Insgesamt stiegen die Chancen der Patienten im Verlauf der Zeit deutlich: Bei ST-Hebungsinfarkten (STEMI) sank die Mortalität in Spitälern
- von 9,8 Prozent auf 5,5 Prozent bei Männern,
- von 18,3 Prozent auf 6,9 Prozent bei Frauen.
Bei Nicht-ST-Hebungs-Infarkten (NSTEMI) sank die Mortalität
- von 7,1 Prozent auf 2,1 Prozent bei Männern
- von 11,0 auf 3,6 Prozent bei Frauen.
Der Rückgang war also jeweils bei Frauen klar deutlicher, so dass sich die Chancen der beiden Geschlechter im Jahr 2016, also am Ende des erfassten Zeitraums, erheblich angenähert hatten.
Dragana Radovanovic
wies am Kongress darauf hin, dass insbesondere junge Frauen in den 1990ern noch deutlich schlechtere Aussichten hatten als Männer gleichen Alters. Deshalb fokussierte sie auch auf die Veränderungen bei Patienten unter 60 Lebensjahren. Hier fielen die Mortalitätsraten mit jedem früheren Eintrittsjahr zurück – während bei den Männern unter 60 keine signifikanten Veränderungen registriert wurden.
«Obschon die Mortalität von hospitalisierten Patienten bei Frauen immer noch höher ist als bei Männern, war die altersadjustierte Mortalität bei Frauen deutlicher gesunken als bei Männern, insbesondere bei jenen in der Alterskategorie unter 60 Jahren», so ein Fazit der Leiterin des AMIS Plus Data Center an der Uni Zürich.
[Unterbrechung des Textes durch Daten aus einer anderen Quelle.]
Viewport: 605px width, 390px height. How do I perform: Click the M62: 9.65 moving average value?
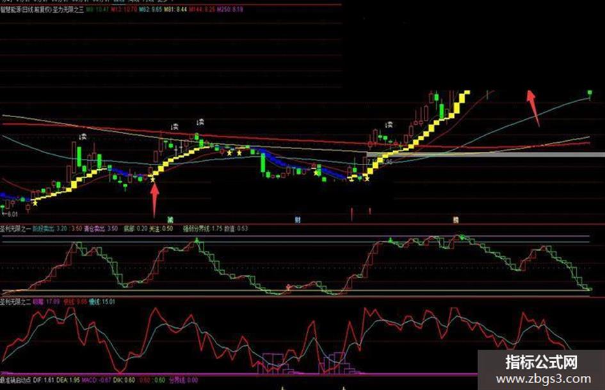(x=151, y=9)
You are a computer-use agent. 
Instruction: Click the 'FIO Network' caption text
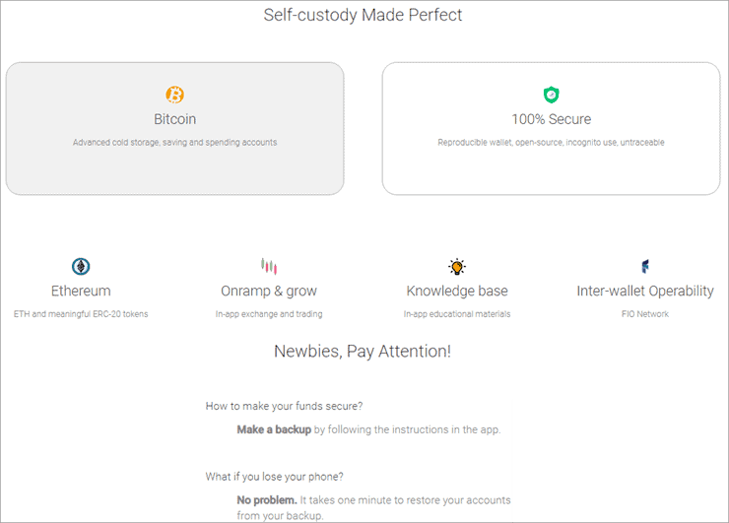click(x=645, y=314)
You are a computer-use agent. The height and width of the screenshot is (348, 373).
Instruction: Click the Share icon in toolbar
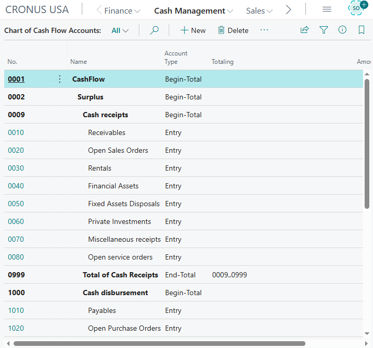[304, 30]
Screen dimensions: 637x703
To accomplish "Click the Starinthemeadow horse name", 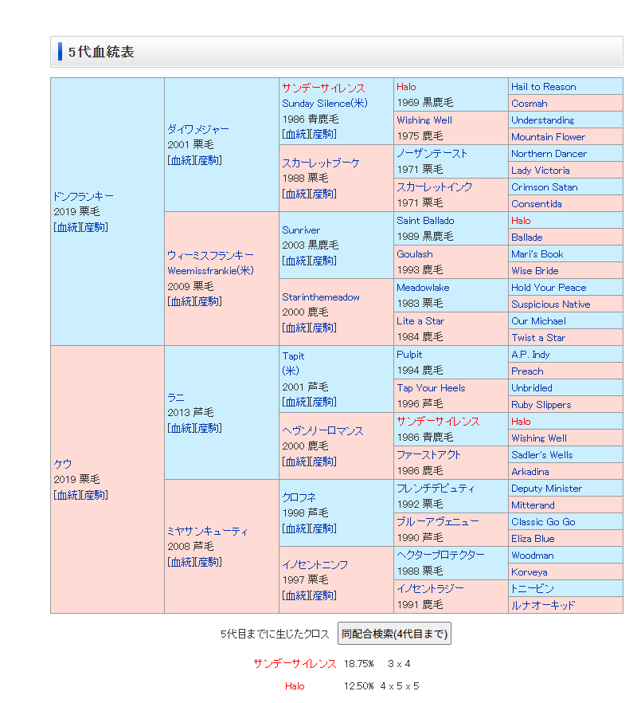I will pyautogui.click(x=320, y=297).
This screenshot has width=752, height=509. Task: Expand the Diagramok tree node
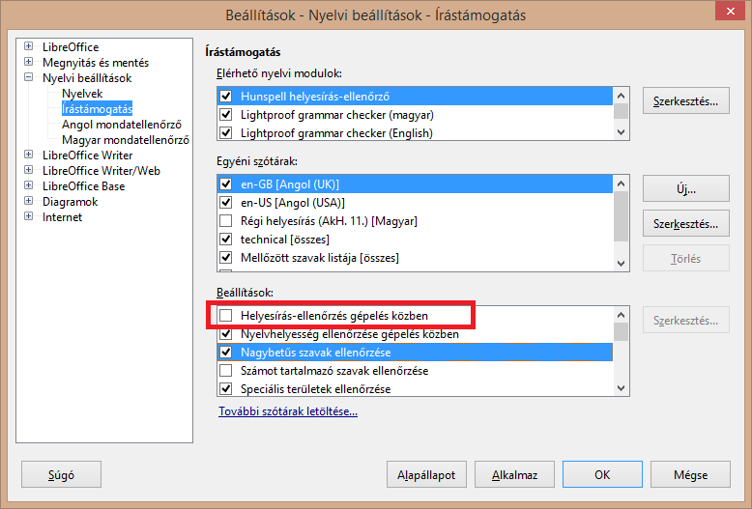point(29,201)
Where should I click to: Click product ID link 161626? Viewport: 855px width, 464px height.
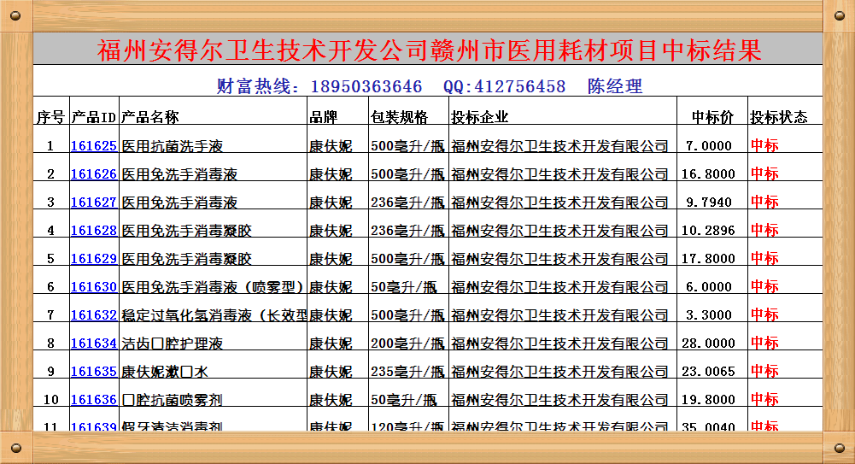pyautogui.click(x=93, y=174)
Dass Frauen immer noch etwas schlechtere Aussichten haben, lasse sich wohl daraus erklären, dass sie bei einem Herzinfarkt im Schnitt acht Jahre älter sind und dabei eher zusätzliche Herz-Kreislauf-Risiken tragen.
Erwartungen und Vorurteile
Und die allgemeine Verbesserung der letzten Jahre könnte sich daraus ergeben, dass an den Schweizer Spitäler heute häufiger perkutane Koronarinterventionen (PCI) vorgenommen werden.
Dass sich die Chancen insbesondere von jüngeren Frauen verbessert haben, könnte allerhand mit Erwartungen und Vorurteilen zu tun haben: Lange galt der Herzinfarkt als Männerkrankheit, so dass die betroffenen Frauen – und auch das medizinische Personal – zögerlicher zu den notwendigen Mitteln griffen. Diese These vertrat Sarah Clark, die Präsidentin der British Cardiovascular Society, angesichts der Zürcher Resultate.
«Den Fachleuten ist präsenter, dass sie auch bei Frauen in einer Notfallsituation darauf achten müssen und nicht einfach mal eine Gastritis vermuten dürfen», sagte Clarke dem
Fachorgan «tctMD».
Ähnlich äusserte sich Mary Norine Walsh, die Präsidentin des American College of Cardiology: Vermutlich träfen hier zwei Entwicklungen zusammen – nmäich dass sich die Frauen selber der Herzinfarkt-Symptome bewusster seien und dass das medizinische Personal auch bei ihnen rascher bereit ist, aggressiv vorzugehen.